Brief regering : Geannoteerde agenda van de Informele EPSCO-Raad gelijkheid 16 april 2025
21 501-31 Raad voor de Werkgelegenheid, Sociaal Beleid, Volksgezondheid en Consumentenzaken
Nr. 781
BRIEF VAN DE STAATSSECRETARIS VAN ONDERWIJS, CULTUUR EN WETENSCHAP
Aan de Voorzitter van de Tweede Kamer der Staten-Generaal
Den Haag, 28 maart 2025
Hierbij zend ik u de geannoteerde agenda van de Informele Raad Werkgelegenheid, Sociaal
Beleid, Volksgezondheid en Consumentenzaken (EPSCO-Raad) van 16 april 2025 in Warschau
voor het onderdeel «sociaal beleid».
De opzet van de Informele Raad biedt ruimte voor reflectie op enkele thema’s gekozen
door het Pools Voorzitterschap van de Raad van de Europese Unie (EU).
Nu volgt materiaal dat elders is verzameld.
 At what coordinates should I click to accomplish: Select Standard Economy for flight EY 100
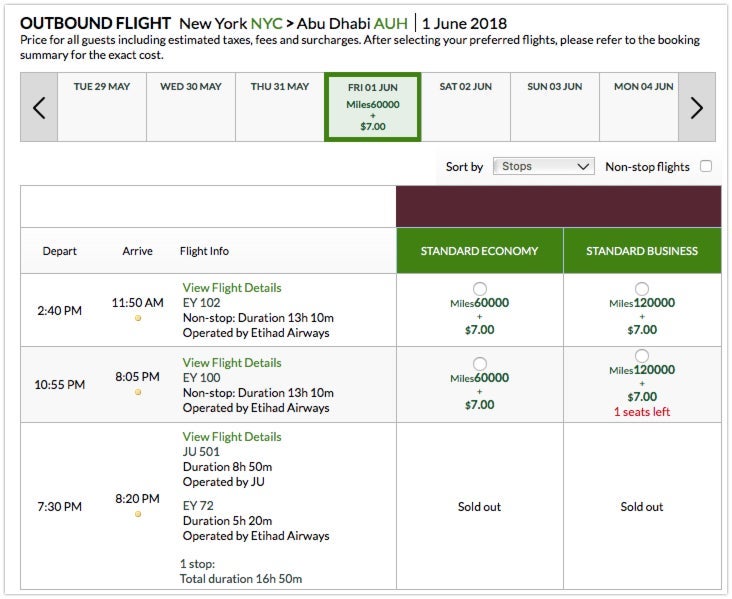click(480, 363)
Zo zal er gesproken
worden over gendergelijkheid in een moderne digitale samenleving, de problemen waarmee
de Roma-gemeenschap in Europa wordt geconfronteerd en hoe mannen en jongens te betrekken
als bondgenoten en begunstigden van gendergelijkheid.
Ik zal als coördinerend bewindspersoon voor Emancipatie deelnemen aan deze bijeenkomst.
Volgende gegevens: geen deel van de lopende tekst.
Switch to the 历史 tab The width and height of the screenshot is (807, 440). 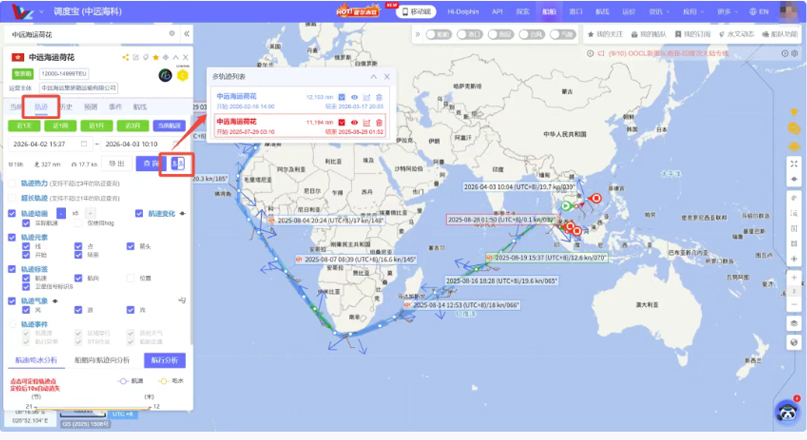click(65, 106)
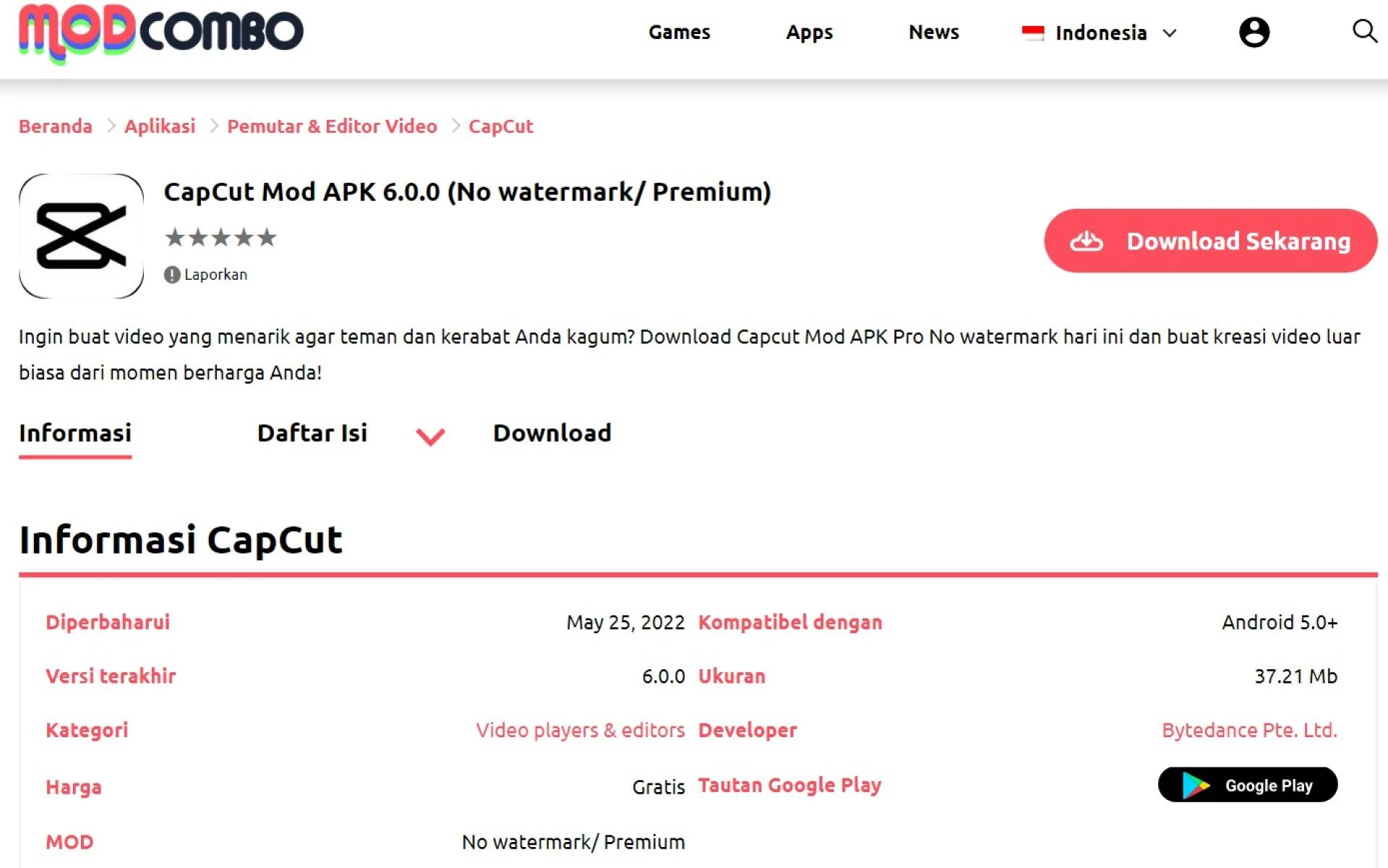This screenshot has width=1388, height=868.
Task: Report the app via Laporkan icon
Action: pos(172,274)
De Staatssecretaris van Onderwijs, Cultuur en Wetenschap,
M.L.J. Paul
GEANNOTEERDE AGENDA INFORMELE EPSCO-RAAD 16 APRIL 2025
Aanleiding en doel bijeenkomst
De informele Raad van Ministers van Gelijkheid, georganiseerd door het Pools EU voorzitterschap
vindt plaats op 16 april 2025 in Warschau. Dit overleg brengt Ministers van Gelijkheid
uit EU-lidstaten en vertegenwoordigers van relevante EU-instellingen en organisaties
samen. Het kabinet verwelkomt het plaatsvinden van deze Raad en de agendering. Zeker
in tijden van geopolitieke onrust en groeiende druk op fundamentele Europese waarden
én rechten als gelijkheid en non-discriminatie, is het van groot belang dat we in
Europa kijken hoe we gezamenlijk deze waarden en rechten beschermen.
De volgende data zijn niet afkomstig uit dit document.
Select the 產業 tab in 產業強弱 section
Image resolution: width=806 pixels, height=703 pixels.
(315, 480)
Op dit moment is alleen de agenda bekend en zijn er nog geen stukken gedeeld. Het
Pools Voorzitterschap vraagt de lidstaten in de eerste sessie te reflecteren op uitdagingen
en kansen voor gendergelijkheid in een moderne digitale samenleving. De nadruk van
deze discussie ligt op de impact van kunstmatige intelligentie (AI) op vooroordelen
en stereotypen. Tijdens de tweede sessie zal worden ingegaan op de problemen waarmee
de Roma-gemeenschap wordt geconfronteerd en in de derde sessie wordt besproken hoe
mannen en jongens te betrekken als bondgenoten en begunstigden van gendergelijkheid.
Gendergelijkheid in een moderne digitale samenleving
Het uitgangspunt voor AI in Europa is de in augustus 2024 in werking getreden AI Verordening.1 In deze wet staan de regels voor het verantwoord, betrouwbaar en transparant ontwikkelen
en gebruiken van AI door bedrijven, overheden en andere organisaties. De verordening
biedt een kader met specifieke verplichtingen voor AI-systemen, wat de kans op algoritmische
discriminatie en biases zal verkleinen. Een voorbeeld hiervan is het aanmoedigen van diversiteit in de ontwerpteams
en (burger)participatie in de ontwikkeling van AI. In Europees verband zijn er door
het Poolse voorzitterschap ook Raadsconclusies «Gendergelijkheid in het AI-gedreven
Digitale Decennium» voorgesteld, wat verdere kansen biedt voor het verankeren van
gelijkheidsprincipes in relatie tot het gebruik van AI. Daarnaast heeft de Europese
Commissie de High-Level Expert Group on AI opgericht, waarin «diversiteit, non-discriminatie
en eerlijkheid» als een van de zeven vereisten voor verantwoordelijk gebruik van AI
erkend wordt. Dit betekent dat bij de ontwikkeling van AI-systemen rekening gehouden
moet worden met bias in datasets en onvolledige of slechte modellen wat kan leiden tot (in)directe discriminatie,
vooroordelen, uitbuiting van consumenten of oneerlijke concurrentie.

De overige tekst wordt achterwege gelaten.